The IMF said that while it recognised “the difficult political situation facing the authorities”, “decisive and comprehensive adjustment measures” were required to stabilise the economy, allow sustainable growth and reduce poverty. In particular, it raised concern about the “lack of significant progress in public employment restructuring.”

“Efforts to strengthen the financial sector and improve the business climate will also be critical,” the IMF said, noting that private sector credit had all but stalled. However it generously conceded that the pace of adjustment “should take into account political constraints.”

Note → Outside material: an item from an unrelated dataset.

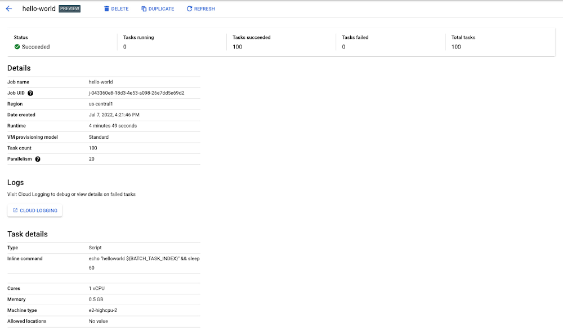Click the Tasks running count
This screenshot has height=330, width=563.
click(x=125, y=47)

The IMF’s Mission Chief to the Maldives, Rodrigo Cubero, told Minivan News that while the government had introduced the core components of a modern tax regime that would begin generating revenue from this year, these achievements were offset by new spending on legislative reforms such as the decentralisation act.

“We see bringing the fiscal deficit down as the key macroeconomic priority for the Maldives,” Cubero said. “A large fiscal deficit pushes up interest rates, thereby undermining private investment and growth, and also drives up imports, putting pressure on the exchange rate and inflation, all of which hurts the Maldivian people, particularly the poor.”

“Further efforts are still needed to reduce the fiscal deficit. Those efforts should comprise further tax reforms as well as measures to reduce expenditure and to improve the channelling of social expenditures to the needy.”

He would not be drawn into the politics of the Maldives’ economic situation, “but what we can say with confidence is that broad political support will clearly be needed both to design an economic programme and to carry it out as planned. That is why we also support as broad a spectrum of consultations with different stakeholders as possible.”

Graduation impact

The Maldives graduated in January 2011 from the UN’s ‘Less Developed Country’ designation to ‘Middle Income’, a move which reduces its access to certain concessional credit and donor aid.

Cubero said that as far as the IMF was concerned, “the Maldives remains eligible to the IMF’s concessional financing under the Poverty Reduction and Growth Trust (PRGT). The IMF follows its own rules and procedures to determine PRGT eligibility; the criteria include income per capita, market access, and short-term vulnerabilities.”

The Maldives had, he said, “made significant economic progress in recent decades, allowing it to reach middle-income status. However, given the large public debt and still very large fiscal deficit, it is very important that the financing terms for the Maldives’ public borrowing remain as favourable as possible. While reducing the fiscal deficit is imperative to maintain debt sustainability, favourable financing conditions would also help keep debt manageable.”

Confidence

In its report, the IMF was broadly confident that the Maldives could stabilise its economy in the medium term, due to the tight monetary policy of the Maldives Monetary Authority (MMA) in mopping up excess liquidity, as well as the passing of the Business Profit Tax and a Tourism Goods and Service Tax.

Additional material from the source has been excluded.